PAGE EXCERPT:

____

# S&P 500 Returns Prediction — Comprehensive Analysis & Pipeline


**Note:**
This notebook is a clean version, free from any bugs. It is based on the original notebook: [Hull Tactic: No Overfitting / LEAKAGE](https://www.kaggle.com/code/ahsuna123/hull-tactic-no-overfitting-leakage?scriptVersionId=269940868).


**Reference:** Insights and explorations are derived from the EDA notebook [Hull Tactical: Complete EDA Deep Dive](https://www.kaggle.com/code/ahsuna123/hull-tactical-complete-eda-deep-dive).

---

## 1. Dataset Overview
- **Rows:** 8,990  
- **Features:** 98 (94 numeric, 4 special)  
- **Target:** `forward_returns`  
- **Feature Categories:**
  - **Market Dynamics:** M1–M13  
  - **Macro Economic:** E1–E20  
  - **Interest Rate:** I1–I9  
  - **Price Valuation:** P1–P13  
  - **Volatility:** V1–V13  
  - **Sentiment:** S1–S12  
  - **Dummy Binary:** D1–D9  
  - **Special:** 4  

✅ Rich in macroeconomic and market features; some categories show **high internal correlations**.

---

## 2. Target Variable Insights
- `forward_returns`:
  - Not normally distributed (Jarque-Bera p-value = 0)  
  - Stationary (ADF test p-value = 0)  
  - Weak autocorrelation: lag 1 ≈ -0.045, lag 5 ≈ -0.024  
  - Skewness ≈ -0.176, Kurtosis ≈ 2.19 → slightly platykurtic  
  - Maximum drawdown ≈ -0.492  

**Implications:**  
- Use robust methods (tree-based, quantile regression).  
- Temporal features can be leveraged due to stationarity.

---

## 3. Feature Correlation & Stability
- Most features weakly correlated with target (<0.07).  
- High multicollinearity within:
  - Macro_Economic, Interest_Rate, Price_Valuation, Volatility, Sentiment.  
- Feature stability over time:
  - **Stable:** Dummy_Binary, M1  
  - **Unstable:** Macro_Economic (E11, E12), Price_Valuation (P12), Volatility & Sentiment (V10–V12, S12)  

**Implications:**  
- Non-linear models preferred.  
- Unstable features should be transformed (lag/rolling means, smoothing).

---

## 4. Outlier Analysis
- Significant outliers in Macro_Economic and Price_Valuation features.  
- Recommendation: Winsorization, clipping, or robust scaling.

____

EXTRACTED ENTRIES:
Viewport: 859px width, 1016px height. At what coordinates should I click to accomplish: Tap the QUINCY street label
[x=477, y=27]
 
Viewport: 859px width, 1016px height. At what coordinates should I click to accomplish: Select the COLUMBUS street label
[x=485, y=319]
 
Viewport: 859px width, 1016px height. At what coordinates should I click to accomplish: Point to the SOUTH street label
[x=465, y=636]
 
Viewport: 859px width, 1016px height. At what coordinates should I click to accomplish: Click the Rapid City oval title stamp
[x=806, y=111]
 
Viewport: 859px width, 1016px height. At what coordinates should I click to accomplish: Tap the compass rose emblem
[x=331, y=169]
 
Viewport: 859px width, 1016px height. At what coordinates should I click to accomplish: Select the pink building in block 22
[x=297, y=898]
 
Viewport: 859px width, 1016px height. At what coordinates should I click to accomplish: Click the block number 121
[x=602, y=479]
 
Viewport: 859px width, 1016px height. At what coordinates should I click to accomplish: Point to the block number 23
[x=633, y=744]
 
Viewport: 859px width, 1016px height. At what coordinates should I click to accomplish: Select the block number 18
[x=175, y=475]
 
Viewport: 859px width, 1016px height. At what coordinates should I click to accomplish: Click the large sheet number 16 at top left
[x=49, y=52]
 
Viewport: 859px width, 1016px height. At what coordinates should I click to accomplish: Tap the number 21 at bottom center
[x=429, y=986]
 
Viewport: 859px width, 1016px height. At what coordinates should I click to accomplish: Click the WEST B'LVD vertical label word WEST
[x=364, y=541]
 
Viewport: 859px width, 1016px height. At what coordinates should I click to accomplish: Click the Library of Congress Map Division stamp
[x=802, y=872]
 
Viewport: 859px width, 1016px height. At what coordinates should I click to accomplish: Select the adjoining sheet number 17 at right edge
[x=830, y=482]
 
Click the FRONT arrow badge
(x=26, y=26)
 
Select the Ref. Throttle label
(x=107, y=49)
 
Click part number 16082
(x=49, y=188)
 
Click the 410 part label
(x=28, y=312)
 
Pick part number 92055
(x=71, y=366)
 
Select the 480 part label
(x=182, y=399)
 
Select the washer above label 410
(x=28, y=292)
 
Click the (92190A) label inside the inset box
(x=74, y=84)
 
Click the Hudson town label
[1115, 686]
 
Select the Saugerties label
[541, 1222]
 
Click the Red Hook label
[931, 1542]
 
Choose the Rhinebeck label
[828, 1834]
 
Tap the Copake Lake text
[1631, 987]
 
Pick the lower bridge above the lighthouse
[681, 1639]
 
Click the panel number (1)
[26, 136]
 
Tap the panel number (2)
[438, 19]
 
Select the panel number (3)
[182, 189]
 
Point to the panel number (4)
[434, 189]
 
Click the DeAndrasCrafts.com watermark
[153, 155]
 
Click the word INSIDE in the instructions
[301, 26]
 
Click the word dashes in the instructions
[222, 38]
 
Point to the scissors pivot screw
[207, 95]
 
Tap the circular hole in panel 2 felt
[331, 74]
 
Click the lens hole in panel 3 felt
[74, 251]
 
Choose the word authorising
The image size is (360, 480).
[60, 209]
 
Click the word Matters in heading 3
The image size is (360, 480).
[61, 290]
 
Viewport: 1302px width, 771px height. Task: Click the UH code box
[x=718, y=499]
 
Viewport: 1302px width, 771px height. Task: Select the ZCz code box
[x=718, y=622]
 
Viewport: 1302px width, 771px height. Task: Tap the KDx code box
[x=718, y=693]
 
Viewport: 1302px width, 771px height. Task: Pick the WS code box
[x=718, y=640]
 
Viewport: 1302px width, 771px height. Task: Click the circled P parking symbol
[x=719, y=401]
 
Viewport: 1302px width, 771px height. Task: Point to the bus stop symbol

____

In the S&P 500 returns analysis, which features are listed as stable over time?

CORRECT RESPONSE:
Dummy_Binary and M1